2

I have heartbeat set up on two servers like so:

Master: 10.15.1.50

Backup: 10.15.1.51

(Virtual IP: 10.15.1.52)

So, the master always has 10.15.1.52 as well, but if it goes down, the backup will take over 10.15.1.52. This works perfectly and fails over in under 10 seconds. We have the a domain name linked to 10.15.1.52 so it is transparent when the servers fail over. We have noticed that although the IP switches over in under 10 seconds, it can take 10-20 minutes before the the server is actually accessible through the domain name.

We do have a router forwarding port 80 since 10.15.1.52 is a private IP. This doesn't make any sense since we're not actually changing anything in the domain name registry. The backup server should be accessible through the domain name as soon as the IP fails over.

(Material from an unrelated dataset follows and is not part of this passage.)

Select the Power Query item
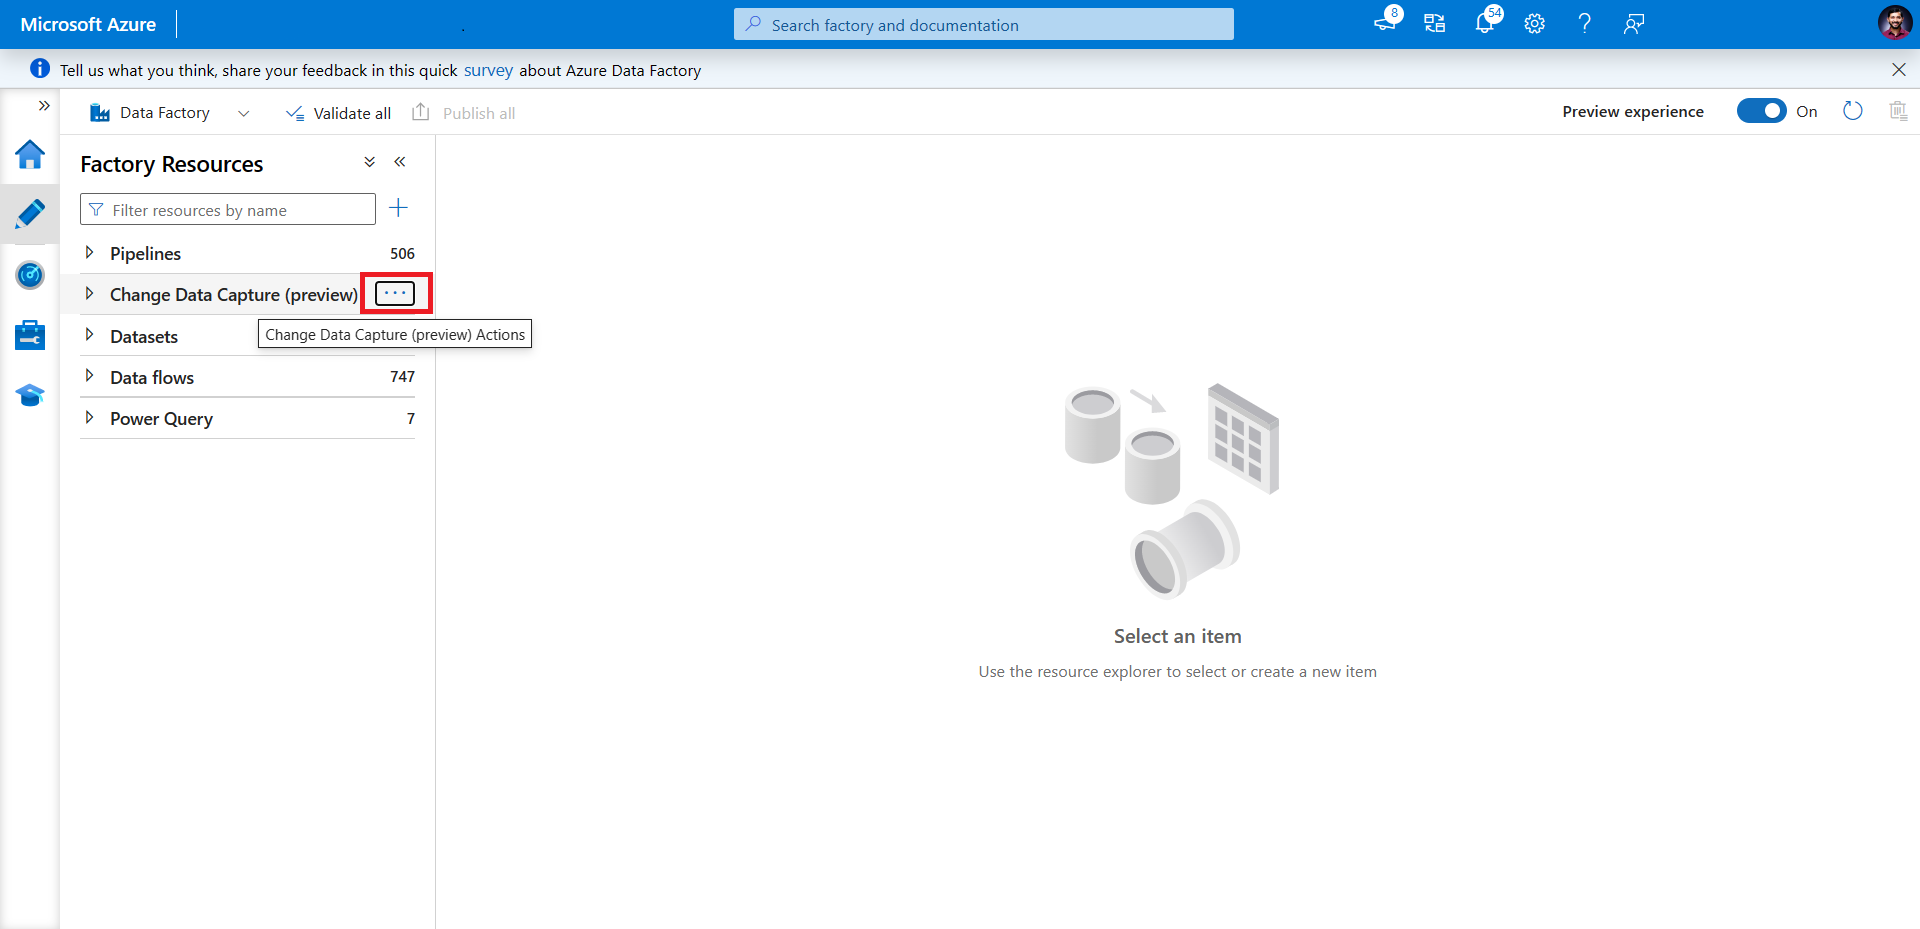Viewport: 1920px width, 929px height. pyautogui.click(x=161, y=419)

Could the problem be NAT on the router? It almost seems like some sort of host verification issue.

Edit: Now that I think about it, this could be a problem with the arp table on the router

Ethan Hayon
  • 235
  • 1
  • 6

1 Answers1

1

I'm nearly absolutly sure that arp isn't your problem.

Imho the problem is with the dnat connection tracking.

Take a look at /proc/net/ip_conntrack or /proc/net/nf_conntrack on your router after takeover from one system to another. You should see that the DNAT conntrack entry is pointing to the failed system.

So if this is really the case, you should search for a solution to clear the specific conntrack table entry on your router.

teissler
  • 738
  • 7
  • 11